### WRITTEN PROBLEM
Which lines do you get if you copy the items below verbatim, starting at the line containing "Task: Add a new page with plus icon" and ending after the line containing "point(160,76)"?

Entries for locating text and elements:
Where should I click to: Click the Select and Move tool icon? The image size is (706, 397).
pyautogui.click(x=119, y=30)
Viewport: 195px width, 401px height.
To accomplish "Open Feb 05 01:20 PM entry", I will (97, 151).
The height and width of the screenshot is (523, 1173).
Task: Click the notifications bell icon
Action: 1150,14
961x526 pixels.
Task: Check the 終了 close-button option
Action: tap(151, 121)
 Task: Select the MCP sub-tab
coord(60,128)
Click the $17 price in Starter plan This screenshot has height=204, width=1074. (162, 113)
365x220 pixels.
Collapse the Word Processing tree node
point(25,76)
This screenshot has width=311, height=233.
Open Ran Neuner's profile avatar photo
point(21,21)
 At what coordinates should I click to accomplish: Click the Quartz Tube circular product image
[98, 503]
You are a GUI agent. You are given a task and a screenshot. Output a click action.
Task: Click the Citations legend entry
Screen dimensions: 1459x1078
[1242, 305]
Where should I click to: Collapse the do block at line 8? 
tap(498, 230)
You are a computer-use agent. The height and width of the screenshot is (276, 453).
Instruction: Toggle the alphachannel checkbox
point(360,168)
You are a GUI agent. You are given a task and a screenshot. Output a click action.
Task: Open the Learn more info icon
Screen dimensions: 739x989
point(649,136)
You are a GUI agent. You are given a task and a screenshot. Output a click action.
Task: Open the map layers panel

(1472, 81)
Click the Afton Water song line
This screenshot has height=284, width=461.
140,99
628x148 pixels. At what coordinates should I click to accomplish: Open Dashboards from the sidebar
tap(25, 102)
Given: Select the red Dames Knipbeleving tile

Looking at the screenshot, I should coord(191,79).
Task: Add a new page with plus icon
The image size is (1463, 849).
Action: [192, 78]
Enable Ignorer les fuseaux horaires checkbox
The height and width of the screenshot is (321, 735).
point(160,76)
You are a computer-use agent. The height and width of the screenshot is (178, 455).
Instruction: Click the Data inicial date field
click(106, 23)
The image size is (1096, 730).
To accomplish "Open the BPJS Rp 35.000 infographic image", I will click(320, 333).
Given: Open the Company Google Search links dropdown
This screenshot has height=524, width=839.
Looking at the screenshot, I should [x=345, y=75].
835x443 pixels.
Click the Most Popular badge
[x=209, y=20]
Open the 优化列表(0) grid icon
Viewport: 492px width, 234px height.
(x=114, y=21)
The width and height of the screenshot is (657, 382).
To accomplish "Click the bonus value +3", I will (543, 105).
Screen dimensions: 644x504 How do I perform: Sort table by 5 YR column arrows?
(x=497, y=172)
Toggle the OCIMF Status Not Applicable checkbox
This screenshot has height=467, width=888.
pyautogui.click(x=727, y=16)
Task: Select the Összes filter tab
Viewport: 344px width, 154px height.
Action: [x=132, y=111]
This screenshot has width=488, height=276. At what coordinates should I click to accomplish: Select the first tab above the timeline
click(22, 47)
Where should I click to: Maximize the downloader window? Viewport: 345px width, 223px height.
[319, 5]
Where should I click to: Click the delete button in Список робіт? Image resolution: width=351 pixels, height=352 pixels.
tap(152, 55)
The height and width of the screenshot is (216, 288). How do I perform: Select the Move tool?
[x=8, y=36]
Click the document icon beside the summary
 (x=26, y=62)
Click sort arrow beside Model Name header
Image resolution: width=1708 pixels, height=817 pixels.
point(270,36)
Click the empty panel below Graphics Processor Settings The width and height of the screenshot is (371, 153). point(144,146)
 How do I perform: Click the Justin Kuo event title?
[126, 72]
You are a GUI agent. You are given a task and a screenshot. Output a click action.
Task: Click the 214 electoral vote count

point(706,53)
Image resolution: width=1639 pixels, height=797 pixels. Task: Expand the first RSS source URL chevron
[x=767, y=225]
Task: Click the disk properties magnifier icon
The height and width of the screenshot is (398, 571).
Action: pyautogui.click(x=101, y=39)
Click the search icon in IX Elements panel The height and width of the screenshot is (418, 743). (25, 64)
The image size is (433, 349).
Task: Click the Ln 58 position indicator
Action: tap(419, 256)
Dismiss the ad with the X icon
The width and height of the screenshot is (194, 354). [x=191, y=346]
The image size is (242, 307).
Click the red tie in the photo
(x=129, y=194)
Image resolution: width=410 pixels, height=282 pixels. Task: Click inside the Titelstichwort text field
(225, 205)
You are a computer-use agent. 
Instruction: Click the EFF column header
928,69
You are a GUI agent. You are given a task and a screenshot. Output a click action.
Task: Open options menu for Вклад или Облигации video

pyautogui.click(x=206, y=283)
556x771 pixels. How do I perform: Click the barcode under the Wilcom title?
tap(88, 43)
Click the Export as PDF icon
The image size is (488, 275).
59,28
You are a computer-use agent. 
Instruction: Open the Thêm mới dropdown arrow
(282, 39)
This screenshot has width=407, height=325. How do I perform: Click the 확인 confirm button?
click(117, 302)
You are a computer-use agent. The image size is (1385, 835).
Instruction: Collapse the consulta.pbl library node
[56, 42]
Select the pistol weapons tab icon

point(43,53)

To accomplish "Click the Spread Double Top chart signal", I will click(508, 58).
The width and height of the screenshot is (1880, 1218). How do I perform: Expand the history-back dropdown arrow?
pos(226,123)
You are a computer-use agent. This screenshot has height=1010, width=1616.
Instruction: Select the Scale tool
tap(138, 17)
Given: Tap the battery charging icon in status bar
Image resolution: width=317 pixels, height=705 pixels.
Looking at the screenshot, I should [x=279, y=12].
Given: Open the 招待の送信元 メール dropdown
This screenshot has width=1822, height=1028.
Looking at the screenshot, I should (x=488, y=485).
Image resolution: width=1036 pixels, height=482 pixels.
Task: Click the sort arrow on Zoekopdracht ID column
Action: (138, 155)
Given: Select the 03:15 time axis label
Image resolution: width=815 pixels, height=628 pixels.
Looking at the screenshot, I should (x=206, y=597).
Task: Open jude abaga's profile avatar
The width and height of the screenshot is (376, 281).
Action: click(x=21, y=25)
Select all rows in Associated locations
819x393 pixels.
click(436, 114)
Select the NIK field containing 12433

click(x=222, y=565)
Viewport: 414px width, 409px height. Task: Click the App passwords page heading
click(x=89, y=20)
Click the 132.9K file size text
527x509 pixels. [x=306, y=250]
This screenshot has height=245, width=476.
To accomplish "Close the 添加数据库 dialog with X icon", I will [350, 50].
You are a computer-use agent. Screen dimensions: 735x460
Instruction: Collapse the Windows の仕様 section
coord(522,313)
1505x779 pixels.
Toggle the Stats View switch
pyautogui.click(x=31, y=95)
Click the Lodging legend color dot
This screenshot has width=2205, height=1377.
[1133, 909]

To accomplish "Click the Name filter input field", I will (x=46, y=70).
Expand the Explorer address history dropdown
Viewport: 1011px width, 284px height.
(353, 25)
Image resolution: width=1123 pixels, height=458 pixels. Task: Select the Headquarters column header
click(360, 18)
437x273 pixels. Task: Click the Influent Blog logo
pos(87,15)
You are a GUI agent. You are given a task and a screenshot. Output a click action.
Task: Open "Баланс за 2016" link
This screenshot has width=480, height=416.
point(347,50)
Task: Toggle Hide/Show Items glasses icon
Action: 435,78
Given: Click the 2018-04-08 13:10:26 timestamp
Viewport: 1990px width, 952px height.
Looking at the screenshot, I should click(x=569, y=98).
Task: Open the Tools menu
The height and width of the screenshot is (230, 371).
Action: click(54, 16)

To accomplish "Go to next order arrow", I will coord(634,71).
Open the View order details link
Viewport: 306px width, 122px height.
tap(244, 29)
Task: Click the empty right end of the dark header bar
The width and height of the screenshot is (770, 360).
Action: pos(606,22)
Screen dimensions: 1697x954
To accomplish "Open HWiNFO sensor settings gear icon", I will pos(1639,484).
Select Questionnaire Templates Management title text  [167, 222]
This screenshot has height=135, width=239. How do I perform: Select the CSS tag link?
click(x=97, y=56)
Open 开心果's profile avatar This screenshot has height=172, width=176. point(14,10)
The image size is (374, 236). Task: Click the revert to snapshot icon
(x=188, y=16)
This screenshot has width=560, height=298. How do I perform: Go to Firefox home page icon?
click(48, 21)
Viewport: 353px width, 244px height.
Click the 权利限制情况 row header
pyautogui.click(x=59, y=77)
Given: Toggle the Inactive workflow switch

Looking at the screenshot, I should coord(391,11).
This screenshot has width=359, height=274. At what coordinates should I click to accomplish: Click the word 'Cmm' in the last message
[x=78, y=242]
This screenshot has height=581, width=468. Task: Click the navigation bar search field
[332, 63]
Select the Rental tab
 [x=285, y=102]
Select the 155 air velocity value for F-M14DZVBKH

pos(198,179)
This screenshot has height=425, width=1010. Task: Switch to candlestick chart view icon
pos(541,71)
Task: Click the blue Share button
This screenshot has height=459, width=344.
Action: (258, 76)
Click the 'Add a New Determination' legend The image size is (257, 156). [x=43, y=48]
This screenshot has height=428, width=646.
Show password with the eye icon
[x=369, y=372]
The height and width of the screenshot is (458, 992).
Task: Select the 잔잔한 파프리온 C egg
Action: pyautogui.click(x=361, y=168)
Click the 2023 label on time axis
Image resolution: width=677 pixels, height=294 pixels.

### TASK RESPONSE
Task: Add a new page with plus icon
The image size is (1463, 849).
Action: [192, 78]
Enable Ignorer les fuseaux horaires checkbox
The height and width of the screenshot is (321, 735).
point(160,76)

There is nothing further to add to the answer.